## Given records

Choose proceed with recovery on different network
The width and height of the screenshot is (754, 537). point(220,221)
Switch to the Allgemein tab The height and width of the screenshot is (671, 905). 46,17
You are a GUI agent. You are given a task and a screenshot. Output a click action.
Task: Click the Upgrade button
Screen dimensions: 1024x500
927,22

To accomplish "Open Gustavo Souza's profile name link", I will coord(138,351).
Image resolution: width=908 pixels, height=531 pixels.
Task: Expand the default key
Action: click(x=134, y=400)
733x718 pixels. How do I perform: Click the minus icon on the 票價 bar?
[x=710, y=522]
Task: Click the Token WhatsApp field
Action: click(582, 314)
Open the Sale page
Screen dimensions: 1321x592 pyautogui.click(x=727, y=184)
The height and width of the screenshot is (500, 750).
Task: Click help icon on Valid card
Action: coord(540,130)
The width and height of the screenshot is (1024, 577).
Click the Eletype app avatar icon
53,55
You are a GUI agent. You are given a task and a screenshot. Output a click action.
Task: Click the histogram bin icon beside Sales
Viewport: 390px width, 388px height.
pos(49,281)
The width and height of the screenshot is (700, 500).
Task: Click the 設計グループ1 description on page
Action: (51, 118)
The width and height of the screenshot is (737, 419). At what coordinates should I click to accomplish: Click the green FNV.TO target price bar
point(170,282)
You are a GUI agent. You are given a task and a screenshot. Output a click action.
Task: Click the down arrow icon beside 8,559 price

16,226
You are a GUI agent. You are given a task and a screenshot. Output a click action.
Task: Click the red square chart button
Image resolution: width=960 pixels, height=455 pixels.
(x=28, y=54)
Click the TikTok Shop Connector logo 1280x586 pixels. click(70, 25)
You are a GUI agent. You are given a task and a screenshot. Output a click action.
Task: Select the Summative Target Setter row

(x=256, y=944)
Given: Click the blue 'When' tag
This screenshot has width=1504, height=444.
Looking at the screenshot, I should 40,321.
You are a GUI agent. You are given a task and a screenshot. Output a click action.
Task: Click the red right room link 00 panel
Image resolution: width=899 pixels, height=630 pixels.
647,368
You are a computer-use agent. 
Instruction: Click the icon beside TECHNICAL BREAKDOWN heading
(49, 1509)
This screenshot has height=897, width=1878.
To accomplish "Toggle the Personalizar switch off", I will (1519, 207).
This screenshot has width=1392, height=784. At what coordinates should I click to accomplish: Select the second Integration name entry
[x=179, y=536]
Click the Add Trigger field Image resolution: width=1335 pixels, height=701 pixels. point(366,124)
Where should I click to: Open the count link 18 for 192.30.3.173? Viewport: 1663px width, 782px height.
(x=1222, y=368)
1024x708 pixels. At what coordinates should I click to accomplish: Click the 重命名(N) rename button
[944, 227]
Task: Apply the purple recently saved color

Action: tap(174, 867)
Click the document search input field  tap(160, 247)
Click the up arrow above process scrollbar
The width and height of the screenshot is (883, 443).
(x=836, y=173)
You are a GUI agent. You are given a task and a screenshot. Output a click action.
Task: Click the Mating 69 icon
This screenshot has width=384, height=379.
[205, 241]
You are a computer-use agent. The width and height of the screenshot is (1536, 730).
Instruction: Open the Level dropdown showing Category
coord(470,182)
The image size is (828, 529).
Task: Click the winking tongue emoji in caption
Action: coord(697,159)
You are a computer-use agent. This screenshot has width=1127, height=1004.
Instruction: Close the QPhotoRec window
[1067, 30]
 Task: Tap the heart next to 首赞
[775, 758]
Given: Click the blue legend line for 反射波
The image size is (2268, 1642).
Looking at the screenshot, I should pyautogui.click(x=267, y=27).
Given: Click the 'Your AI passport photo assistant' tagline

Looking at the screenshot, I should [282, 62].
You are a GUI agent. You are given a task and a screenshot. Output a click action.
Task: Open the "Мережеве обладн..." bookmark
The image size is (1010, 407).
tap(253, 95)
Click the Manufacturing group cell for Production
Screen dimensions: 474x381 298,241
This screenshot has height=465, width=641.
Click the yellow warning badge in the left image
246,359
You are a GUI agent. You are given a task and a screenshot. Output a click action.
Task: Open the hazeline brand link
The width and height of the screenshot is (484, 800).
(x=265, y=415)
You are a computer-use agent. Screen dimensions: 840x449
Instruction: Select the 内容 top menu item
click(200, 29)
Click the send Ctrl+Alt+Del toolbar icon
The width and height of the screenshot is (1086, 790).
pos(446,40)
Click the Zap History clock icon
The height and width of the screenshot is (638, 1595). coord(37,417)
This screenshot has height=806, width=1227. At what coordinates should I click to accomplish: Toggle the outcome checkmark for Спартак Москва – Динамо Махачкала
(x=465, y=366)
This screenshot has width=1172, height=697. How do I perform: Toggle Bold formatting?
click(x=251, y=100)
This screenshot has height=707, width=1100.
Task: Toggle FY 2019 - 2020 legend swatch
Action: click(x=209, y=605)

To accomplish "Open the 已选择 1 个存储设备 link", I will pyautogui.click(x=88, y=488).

## Assigned task
Having looked over the entries above, reproduce all of them exactly.

## Exercise output
Choose proceed with recovery on different network
The width and height of the screenshot is (754, 537). point(220,221)
Switch to the Allgemein tab The height and width of the screenshot is (671, 905). 46,17
You are a GUI agent. You are given a task and a screenshot. Output a click action.
Task: Click the Upgrade button
Screen dimensions: 1024x500
927,22

To accomplish "Open Gustavo Souza's profile name link", I will coord(138,351).
Image resolution: width=908 pixels, height=531 pixels.
Task: Expand the default key
Action: click(x=134, y=400)
733x718 pixels. How do I perform: Click the minus icon on the 票價 bar?
[x=710, y=522]
Task: Click the Token WhatsApp field
Action: click(582, 314)
Open the Sale page
Screen dimensions: 1321x592 pyautogui.click(x=727, y=184)
The height and width of the screenshot is (500, 750).
Task: Click help icon on Valid card
Action: coord(540,130)
The width and height of the screenshot is (1024, 577).
Click the Eletype app avatar icon
53,55
You are a GUI agent. You are given a task and a screenshot. Output a click action.
Task: Click the histogram bin icon beside Sales
Viewport: 390px width, 388px height.
pos(49,281)
The width and height of the screenshot is (700, 500).
Task: Click the 設計グループ1 description on page
Action: (51, 118)
The width and height of the screenshot is (737, 419). At what coordinates should I click to accomplish: Click the green FNV.TO target price bar
point(170,282)
You are a GUI agent. You are given a task and a screenshot. Output a click action.
Task: Click the down arrow icon beside 8,559 price

16,226
You are a GUI agent. You are given a task and a screenshot. Output a click action.
Task: Click the red square chart button
Image resolution: width=960 pixels, height=455 pixels.
(x=28, y=54)
Click the TikTok Shop Connector logo 1280x586 pixels. click(70, 25)
You are a GUI agent. You are given a task and a screenshot. Output a click action.
Task: Select the Summative Target Setter row

(x=256, y=944)
Given: Click the blue 'When' tag
This screenshot has width=1504, height=444.
Looking at the screenshot, I should 40,321.
You are a GUI agent. You are given a task and a screenshot. Output a click action.
Task: Click the red right room link 00 panel
Image resolution: width=899 pixels, height=630 pixels.
647,368
You are a computer-use agent. 
Instruction: Click the icon beside TECHNICAL BREAKDOWN heading
(49, 1509)
This screenshot has height=897, width=1878.
To accomplish "Toggle the Personalizar switch off", I will (1519, 207).
This screenshot has width=1392, height=784. At what coordinates should I click to accomplish: Select the second Integration name entry
[x=179, y=536]
Click the Add Trigger field Image resolution: width=1335 pixels, height=701 pixels. point(366,124)
Where should I click to: Open the count link 18 for 192.30.3.173? Viewport: 1663px width, 782px height.
(x=1222, y=368)
1024x708 pixels. At what coordinates should I click to accomplish: Click the 重命名(N) rename button
[944, 227]
Task: Apply the purple recently saved color

Action: tap(174, 867)
Click the document search input field  tap(160, 247)
Click the up arrow above process scrollbar
The width and height of the screenshot is (883, 443).
(x=836, y=173)
You are a GUI agent. You are given a task and a screenshot. Output a click action.
Task: Click the Mating 69 icon
This screenshot has width=384, height=379.
[205, 241]
You are a computer-use agent. The width and height of the screenshot is (1536, 730).
Instruction: Open the Level dropdown showing Category
coord(470,182)
The image size is (828, 529).
Task: Click the winking tongue emoji in caption
Action: coord(697,159)
You are a computer-use agent. This screenshot has width=1127, height=1004.
Instruction: Close the QPhotoRec window
[1067, 30]
 Task: Tap the heart next to 首赞
[775, 758]
Given: Click the blue legend line for 反射波
The image size is (2268, 1642).
Looking at the screenshot, I should pyautogui.click(x=267, y=27).
Given: Click the 'Your AI passport photo assistant' tagline

Looking at the screenshot, I should [282, 62].
You are a GUI agent. You are given a task and a screenshot. Output a click action.
Task: Open the "Мережеве обладн..." bookmark
The image size is (1010, 407).
tap(253, 95)
Click the Manufacturing group cell for Production
Screen dimensions: 474x381 298,241
This screenshot has height=465, width=641.
Click the yellow warning badge in the left image
246,359
You are a GUI agent. You are given a task and a screenshot. Output a click action.
Task: Open the hazeline brand link
The width and height of the screenshot is (484, 800).
(x=265, y=415)
You are a computer-use agent. Screen dimensions: 840x449
Instruction: Select the 内容 top menu item
click(200, 29)
Click the send Ctrl+Alt+Del toolbar icon
The width and height of the screenshot is (1086, 790).
pos(446,40)
Click the Zap History clock icon
The height and width of the screenshot is (638, 1595). coord(37,417)
This screenshot has height=806, width=1227. At what coordinates should I click to accomplish: Toggle the outcome checkmark for Спартак Москва – Динамо Махачкала
(x=465, y=366)
This screenshot has width=1172, height=697. How do I perform: Toggle Bold formatting?
click(x=251, y=100)
This screenshot has height=707, width=1100.
Task: Toggle FY 2019 - 2020 legend swatch
Action: click(x=209, y=605)

To accomplish "Open the 已选择 1 个存储设备 link", I will pyautogui.click(x=88, y=488).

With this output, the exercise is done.